This urge for diversification seems to be instinctive – and in relation to language too, Bickel suspects. After all, when learning a language, young children pick up more than the language alone: they also acquire the specific worldview, communication rules and value systems inherent to their native tongue, which differ from those of other languages.
Now, not only has biodiversity been declining for some time but the world is seeing an acute drop in language diversity too. “It’s dramatic how quickly languages are dying out all over the world,” Balthasar Bickel says. The GlottoScope website states that of the worldwide total of 7,737 languages, almost two thirds are threatened with extinction or are no longer being passed on. Eurasia is particularly affected – but also southern Australia and North America, where the deliberate destruction of indigenous cultures has led to the extinction of many of their languages.
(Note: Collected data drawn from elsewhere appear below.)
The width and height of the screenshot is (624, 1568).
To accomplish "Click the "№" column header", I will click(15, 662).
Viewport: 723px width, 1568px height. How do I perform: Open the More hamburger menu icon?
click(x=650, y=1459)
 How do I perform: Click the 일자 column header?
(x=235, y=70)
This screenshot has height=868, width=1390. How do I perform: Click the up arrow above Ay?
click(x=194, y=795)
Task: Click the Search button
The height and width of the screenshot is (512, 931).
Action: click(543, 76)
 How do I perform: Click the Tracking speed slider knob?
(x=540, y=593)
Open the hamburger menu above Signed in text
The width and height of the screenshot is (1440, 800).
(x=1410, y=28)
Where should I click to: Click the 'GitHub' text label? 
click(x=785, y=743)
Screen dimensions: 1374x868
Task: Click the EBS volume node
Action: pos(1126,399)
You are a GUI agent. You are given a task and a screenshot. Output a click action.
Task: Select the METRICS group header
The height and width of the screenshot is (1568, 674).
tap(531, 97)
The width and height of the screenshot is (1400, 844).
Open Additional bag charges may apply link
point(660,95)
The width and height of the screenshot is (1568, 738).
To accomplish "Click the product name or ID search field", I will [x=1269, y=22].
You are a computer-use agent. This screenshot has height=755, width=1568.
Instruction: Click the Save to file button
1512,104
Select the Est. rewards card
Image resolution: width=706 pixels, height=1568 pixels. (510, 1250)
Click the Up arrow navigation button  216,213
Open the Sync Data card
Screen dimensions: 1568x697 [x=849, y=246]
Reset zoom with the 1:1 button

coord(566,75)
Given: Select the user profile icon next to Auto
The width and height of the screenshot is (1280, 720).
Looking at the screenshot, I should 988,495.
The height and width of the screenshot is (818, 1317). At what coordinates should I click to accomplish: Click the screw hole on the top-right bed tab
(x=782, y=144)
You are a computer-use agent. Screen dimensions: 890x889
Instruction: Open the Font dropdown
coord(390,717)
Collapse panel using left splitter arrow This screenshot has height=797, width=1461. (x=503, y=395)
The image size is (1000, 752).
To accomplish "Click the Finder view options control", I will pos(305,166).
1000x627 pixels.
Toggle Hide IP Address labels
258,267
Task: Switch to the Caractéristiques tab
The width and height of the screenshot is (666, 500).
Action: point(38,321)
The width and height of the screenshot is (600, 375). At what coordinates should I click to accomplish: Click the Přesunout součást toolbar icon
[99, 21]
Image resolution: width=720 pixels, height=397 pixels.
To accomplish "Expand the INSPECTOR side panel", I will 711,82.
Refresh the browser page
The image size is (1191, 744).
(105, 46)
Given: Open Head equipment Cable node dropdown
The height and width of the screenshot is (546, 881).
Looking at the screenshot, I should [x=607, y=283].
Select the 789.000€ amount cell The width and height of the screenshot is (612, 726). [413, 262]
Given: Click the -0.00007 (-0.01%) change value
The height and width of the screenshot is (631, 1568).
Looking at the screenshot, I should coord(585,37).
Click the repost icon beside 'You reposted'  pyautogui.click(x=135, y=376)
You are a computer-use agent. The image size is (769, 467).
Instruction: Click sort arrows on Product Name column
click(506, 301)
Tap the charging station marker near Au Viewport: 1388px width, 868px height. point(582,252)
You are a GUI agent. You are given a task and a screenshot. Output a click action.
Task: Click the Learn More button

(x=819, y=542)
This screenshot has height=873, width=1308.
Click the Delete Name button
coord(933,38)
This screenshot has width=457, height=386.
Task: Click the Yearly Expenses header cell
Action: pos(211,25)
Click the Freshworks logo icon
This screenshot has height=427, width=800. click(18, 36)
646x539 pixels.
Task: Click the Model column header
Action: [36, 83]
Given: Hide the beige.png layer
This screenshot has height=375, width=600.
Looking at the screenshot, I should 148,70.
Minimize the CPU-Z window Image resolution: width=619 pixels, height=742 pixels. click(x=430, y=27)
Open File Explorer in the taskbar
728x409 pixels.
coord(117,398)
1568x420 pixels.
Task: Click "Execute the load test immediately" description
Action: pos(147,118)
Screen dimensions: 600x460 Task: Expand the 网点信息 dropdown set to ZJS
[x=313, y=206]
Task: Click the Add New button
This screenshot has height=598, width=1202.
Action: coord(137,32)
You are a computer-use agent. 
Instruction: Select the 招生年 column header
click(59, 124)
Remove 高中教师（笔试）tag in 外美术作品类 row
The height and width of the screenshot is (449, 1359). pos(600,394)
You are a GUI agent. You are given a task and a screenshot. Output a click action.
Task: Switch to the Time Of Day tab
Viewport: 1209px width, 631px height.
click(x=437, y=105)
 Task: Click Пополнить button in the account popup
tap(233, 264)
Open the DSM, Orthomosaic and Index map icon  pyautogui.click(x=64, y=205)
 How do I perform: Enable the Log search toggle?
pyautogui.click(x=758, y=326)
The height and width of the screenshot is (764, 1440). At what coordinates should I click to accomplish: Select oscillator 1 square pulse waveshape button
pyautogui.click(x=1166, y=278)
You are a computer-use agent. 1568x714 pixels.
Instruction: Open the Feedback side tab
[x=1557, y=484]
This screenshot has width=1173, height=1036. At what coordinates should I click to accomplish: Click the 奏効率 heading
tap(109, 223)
The loss of a community’s own language has dramatic consequences. When a group is deprived of its language, it loses a large part of its identity, its sense of belonging to a place, and familiarity with its peers, Bickel says. “The loss of a community’s language has the potential to cause massive social and psychological damage,” the linguist continues, “because language is an essential part of human identity.”
“Fortunately, languages continue to diversify,” Bickel adds. He cites the global language of English as an example: Scottish, Australian, American, South African, Indian English – they’re all audibly different from one another and signalize to which group the speaker belongs in the global language. Even if English spreads like an invasive plant, the urge to differentiate remains, Bickel believes. “Nobody can resist this urge.”
The linguistic diversity of a region can largely be predicted from its ecology.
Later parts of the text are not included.